Flimsy Whimsy: Holy
“Holy smokes!” is the only ‘holy’ idiom that indicates knowledge to me. And I don’t mean incense. I am not a religious man. Please don’t infer that I hate religion or devout people by this. I do not want to infuriate or cause emotional disturbance of any kind in my human brethren. You are welcome to your sects, utterances of devotion, and congregations of brotherhood. If it works wear it. On your sleeve if you must. The others just don’t move my brain, even a smidgen. Admittedly my brain may be stubborn, resistant to change by anything other than seduction promises. Even that’s becoming rarer with age.
A cow is holy for the Hindus. So are a lot of other things, but you don’t express amazement with “Holy mountain!” or “Holy river!” I would venture to guess that Hindus don’t ever use ‘Holy cow!”

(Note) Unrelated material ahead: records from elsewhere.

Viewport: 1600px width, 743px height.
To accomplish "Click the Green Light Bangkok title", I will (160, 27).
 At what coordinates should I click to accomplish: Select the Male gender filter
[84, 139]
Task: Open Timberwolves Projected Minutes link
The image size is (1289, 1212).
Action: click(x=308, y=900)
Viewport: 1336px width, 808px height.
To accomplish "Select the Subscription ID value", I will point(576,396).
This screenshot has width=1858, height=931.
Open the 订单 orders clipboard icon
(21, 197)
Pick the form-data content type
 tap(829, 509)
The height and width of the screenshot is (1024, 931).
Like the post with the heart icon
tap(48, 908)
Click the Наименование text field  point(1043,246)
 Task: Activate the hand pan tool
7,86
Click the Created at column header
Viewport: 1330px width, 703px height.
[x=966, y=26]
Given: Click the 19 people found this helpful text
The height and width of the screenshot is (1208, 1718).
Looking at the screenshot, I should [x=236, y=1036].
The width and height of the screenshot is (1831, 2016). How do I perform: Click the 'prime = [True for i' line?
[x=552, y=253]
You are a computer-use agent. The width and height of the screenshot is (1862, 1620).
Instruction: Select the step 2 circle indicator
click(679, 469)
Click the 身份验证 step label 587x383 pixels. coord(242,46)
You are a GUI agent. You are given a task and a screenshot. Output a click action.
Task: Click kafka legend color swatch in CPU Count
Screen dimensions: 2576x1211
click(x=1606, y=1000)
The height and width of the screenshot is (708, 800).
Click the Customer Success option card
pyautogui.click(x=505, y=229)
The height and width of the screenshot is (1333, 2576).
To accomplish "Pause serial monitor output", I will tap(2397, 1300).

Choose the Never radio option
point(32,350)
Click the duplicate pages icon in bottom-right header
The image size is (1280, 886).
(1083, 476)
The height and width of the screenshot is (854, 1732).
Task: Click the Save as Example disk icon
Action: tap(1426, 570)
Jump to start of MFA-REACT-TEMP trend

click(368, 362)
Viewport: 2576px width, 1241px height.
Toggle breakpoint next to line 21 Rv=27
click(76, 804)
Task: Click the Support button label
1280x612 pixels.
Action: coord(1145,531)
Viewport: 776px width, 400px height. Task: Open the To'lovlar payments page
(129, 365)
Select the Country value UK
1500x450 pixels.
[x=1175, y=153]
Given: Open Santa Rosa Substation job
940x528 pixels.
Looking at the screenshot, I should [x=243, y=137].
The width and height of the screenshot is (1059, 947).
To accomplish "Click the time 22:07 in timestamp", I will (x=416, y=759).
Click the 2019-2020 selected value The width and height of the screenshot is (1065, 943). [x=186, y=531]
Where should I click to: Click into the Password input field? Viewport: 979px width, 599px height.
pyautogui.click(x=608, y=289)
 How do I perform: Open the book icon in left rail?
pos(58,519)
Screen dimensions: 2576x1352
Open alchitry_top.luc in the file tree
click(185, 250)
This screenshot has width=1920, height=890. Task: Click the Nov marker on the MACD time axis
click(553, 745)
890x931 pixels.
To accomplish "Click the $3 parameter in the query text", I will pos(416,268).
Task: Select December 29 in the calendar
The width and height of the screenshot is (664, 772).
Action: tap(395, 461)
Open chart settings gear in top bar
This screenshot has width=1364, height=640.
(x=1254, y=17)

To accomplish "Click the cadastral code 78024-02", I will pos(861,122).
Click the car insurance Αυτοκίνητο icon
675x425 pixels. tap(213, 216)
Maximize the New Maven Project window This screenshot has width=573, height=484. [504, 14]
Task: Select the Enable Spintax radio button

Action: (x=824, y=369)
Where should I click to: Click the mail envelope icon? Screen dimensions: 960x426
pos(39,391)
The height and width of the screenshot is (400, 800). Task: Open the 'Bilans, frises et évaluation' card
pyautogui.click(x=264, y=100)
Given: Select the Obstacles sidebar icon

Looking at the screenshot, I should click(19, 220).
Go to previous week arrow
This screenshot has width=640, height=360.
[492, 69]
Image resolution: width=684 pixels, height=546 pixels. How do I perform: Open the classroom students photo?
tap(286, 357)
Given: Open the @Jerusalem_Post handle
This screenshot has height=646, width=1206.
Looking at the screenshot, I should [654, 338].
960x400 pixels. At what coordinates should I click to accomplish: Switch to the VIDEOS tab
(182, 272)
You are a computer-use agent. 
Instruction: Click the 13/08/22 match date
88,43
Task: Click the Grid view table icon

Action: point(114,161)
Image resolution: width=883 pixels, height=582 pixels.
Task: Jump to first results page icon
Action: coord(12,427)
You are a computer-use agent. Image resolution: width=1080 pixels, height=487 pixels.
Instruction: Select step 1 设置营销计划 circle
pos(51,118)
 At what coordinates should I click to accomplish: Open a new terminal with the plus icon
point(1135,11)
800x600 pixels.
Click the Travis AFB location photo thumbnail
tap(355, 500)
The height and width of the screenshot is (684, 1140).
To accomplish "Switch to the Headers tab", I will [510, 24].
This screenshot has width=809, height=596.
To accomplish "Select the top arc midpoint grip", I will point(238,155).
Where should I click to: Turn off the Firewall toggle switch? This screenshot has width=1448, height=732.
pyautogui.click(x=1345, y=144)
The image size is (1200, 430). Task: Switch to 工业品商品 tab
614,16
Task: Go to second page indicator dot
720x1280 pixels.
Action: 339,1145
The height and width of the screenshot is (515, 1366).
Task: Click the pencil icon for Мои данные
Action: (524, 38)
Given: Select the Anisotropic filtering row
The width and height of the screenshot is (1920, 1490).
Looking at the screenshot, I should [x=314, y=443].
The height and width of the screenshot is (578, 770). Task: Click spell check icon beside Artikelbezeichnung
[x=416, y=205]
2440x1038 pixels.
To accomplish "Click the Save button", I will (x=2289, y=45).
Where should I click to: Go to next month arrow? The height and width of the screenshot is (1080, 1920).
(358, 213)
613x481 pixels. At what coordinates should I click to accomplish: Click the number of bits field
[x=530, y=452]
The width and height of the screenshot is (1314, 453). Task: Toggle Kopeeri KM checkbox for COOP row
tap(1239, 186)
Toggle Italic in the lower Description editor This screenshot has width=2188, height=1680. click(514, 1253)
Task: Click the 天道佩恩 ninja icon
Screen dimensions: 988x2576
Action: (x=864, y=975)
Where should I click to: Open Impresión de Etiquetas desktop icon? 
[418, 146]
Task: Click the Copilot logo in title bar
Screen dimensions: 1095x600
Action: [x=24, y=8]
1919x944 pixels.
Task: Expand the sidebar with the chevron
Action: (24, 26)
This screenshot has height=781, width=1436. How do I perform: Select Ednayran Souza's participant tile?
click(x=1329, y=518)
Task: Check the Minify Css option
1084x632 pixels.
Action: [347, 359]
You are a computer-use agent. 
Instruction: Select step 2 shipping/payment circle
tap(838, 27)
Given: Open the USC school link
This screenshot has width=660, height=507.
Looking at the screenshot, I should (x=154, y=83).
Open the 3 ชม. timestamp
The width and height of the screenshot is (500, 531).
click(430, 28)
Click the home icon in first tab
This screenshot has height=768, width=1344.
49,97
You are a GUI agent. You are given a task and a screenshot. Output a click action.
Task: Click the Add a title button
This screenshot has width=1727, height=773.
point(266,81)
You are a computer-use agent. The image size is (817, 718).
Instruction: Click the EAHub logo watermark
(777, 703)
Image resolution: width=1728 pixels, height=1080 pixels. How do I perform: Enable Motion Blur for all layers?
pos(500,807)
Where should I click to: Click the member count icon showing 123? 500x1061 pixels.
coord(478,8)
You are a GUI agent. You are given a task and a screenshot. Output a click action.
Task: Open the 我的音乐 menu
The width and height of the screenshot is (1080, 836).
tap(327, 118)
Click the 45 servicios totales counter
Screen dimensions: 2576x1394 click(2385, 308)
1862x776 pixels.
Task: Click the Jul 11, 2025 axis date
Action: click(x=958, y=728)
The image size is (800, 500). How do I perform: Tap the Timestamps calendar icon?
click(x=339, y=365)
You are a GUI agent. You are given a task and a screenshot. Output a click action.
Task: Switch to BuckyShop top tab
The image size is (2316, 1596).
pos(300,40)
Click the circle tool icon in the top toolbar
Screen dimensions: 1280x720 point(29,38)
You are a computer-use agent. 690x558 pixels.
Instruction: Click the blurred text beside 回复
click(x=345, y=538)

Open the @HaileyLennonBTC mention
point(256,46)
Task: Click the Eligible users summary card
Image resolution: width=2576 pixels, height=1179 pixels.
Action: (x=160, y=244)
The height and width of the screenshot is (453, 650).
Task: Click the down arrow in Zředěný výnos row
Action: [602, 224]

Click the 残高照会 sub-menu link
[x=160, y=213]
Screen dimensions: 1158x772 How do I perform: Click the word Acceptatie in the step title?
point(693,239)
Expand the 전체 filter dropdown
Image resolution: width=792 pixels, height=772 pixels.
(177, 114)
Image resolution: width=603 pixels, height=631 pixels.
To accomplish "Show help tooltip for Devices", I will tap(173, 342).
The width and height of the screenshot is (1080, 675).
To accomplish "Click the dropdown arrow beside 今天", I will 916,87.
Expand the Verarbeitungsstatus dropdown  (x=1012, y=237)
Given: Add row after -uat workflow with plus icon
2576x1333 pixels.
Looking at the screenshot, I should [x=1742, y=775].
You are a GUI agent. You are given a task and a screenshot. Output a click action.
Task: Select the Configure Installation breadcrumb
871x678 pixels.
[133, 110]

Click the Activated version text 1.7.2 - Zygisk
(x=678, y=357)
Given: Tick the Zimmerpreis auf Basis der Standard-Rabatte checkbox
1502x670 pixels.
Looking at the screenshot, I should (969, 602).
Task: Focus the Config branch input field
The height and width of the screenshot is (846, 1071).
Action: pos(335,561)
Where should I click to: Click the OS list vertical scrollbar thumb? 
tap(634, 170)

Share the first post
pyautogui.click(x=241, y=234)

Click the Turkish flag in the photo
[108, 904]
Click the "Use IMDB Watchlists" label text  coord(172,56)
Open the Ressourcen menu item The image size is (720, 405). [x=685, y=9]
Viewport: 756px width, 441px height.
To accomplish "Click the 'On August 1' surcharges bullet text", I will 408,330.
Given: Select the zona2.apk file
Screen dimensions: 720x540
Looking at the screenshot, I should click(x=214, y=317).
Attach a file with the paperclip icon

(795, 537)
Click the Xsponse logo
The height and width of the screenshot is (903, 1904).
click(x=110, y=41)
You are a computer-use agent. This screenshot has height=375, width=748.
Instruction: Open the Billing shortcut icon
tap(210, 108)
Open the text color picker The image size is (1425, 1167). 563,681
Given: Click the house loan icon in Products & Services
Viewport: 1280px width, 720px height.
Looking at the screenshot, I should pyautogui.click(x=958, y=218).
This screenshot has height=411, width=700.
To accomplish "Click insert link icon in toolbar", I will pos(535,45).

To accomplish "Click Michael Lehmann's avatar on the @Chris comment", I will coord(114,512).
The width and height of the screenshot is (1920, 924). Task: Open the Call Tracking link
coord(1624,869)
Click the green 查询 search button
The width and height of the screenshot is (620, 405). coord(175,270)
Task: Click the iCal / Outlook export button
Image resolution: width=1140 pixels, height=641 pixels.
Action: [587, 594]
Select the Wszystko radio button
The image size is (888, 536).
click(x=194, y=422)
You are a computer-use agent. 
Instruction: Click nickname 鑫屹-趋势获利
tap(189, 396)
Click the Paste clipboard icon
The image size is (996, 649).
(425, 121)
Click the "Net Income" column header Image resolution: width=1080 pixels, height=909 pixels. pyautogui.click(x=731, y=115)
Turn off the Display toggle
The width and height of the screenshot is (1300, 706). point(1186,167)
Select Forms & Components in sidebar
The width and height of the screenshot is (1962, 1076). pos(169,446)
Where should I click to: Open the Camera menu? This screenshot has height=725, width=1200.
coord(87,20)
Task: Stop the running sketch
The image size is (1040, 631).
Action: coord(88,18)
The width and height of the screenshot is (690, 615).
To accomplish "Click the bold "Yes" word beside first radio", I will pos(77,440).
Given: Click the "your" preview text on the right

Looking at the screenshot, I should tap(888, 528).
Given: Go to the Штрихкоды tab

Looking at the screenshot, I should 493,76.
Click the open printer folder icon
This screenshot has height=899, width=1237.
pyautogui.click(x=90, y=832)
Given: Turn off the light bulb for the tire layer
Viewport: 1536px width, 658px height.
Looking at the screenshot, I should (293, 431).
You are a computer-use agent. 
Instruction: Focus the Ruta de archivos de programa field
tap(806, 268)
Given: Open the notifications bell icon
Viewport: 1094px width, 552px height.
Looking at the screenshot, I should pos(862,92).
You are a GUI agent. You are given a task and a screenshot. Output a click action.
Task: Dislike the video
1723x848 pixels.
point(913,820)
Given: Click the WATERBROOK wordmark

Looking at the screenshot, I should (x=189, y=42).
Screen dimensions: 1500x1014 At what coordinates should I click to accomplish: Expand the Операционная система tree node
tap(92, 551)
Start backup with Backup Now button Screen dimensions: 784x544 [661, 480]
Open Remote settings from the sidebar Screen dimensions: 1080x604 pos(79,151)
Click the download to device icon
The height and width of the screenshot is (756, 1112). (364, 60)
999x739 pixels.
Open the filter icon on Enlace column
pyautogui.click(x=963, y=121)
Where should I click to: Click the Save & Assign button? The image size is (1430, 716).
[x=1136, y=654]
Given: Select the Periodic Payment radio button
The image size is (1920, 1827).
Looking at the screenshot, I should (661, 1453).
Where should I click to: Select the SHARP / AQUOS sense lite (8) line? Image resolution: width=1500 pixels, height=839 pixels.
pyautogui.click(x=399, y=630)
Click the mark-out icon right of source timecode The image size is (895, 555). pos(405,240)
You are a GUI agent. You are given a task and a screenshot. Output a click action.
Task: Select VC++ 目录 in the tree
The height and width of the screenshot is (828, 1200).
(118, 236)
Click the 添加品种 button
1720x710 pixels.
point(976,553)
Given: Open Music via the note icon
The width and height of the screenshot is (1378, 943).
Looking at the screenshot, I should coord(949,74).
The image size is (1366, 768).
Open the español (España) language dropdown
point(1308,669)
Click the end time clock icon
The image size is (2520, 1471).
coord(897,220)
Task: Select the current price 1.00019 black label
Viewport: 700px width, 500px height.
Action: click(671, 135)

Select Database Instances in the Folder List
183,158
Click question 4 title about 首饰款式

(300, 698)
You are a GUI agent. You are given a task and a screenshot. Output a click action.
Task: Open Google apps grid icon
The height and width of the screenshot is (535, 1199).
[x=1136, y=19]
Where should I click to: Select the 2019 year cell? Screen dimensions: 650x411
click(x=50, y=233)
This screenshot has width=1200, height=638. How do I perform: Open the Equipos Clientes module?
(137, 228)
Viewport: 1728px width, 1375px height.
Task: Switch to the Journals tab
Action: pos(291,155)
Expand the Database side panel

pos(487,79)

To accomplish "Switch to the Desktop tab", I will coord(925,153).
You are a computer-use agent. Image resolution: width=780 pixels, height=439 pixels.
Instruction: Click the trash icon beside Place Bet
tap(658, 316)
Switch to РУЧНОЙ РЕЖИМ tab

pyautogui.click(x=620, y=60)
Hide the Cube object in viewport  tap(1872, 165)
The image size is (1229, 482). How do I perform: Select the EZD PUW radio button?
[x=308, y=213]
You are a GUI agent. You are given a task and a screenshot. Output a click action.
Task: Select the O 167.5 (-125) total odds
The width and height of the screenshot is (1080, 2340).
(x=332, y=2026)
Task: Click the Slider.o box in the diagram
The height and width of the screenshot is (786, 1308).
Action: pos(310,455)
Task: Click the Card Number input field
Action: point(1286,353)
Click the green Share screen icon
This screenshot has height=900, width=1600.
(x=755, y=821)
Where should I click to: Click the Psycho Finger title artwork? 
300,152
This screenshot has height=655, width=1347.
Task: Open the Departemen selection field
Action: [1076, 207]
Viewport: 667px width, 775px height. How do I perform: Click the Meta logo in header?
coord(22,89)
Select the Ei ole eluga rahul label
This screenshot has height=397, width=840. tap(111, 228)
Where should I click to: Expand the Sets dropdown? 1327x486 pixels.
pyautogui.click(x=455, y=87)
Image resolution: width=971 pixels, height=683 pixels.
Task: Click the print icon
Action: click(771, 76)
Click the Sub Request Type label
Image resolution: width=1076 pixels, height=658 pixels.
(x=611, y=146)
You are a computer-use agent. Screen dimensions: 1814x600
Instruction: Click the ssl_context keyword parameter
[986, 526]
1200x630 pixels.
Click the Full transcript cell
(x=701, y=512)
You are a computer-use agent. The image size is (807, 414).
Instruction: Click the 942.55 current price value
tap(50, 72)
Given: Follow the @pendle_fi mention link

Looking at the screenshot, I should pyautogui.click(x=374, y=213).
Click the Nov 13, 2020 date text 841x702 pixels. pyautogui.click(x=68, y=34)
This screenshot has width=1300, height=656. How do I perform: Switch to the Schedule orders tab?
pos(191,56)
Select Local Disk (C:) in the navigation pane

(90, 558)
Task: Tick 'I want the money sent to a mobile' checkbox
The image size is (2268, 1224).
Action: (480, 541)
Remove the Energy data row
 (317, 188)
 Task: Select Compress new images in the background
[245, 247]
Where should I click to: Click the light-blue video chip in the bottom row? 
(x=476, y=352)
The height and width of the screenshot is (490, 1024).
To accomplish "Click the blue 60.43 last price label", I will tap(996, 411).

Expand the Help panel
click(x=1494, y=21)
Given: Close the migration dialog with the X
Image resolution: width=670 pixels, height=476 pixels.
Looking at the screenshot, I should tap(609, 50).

“Holy mackerel!” and “Holy mackinaw!” come out of that quaint Newfoundland language, and together are debated akin to the overdone chicken and egg argument over which came first. It would seem some lucky fisherman was celebrating his haul and got slurry with speech. Nearby, another was slurry with hearing and one or the other slogan was born. Somehow it lasted. But a fish and a coat don’t seem particularly teeming with religiosity. Not to me.
Then there’s “Holy Moses!” But why Moses? There are several more biblical persons that could easily be introduced by that sanctified adjective. Why not “Holy Paul!”, for instance?
So, being a simple man, I’ll just stick to “smokes”. When I feel the need to sense the divine I’ll just step outside, have a visit with Nic, the backyard cousin of Paddy O’Deck, and calm myself all down so Boss can tolerate my ranting without throwing more sharp stuff that stings.






lol! Be careful! My mother was a thrower…she once threw a lamp at a boy friend as i came up and it almost hit me in the head. It was a heavy brass lamp with an enormous base!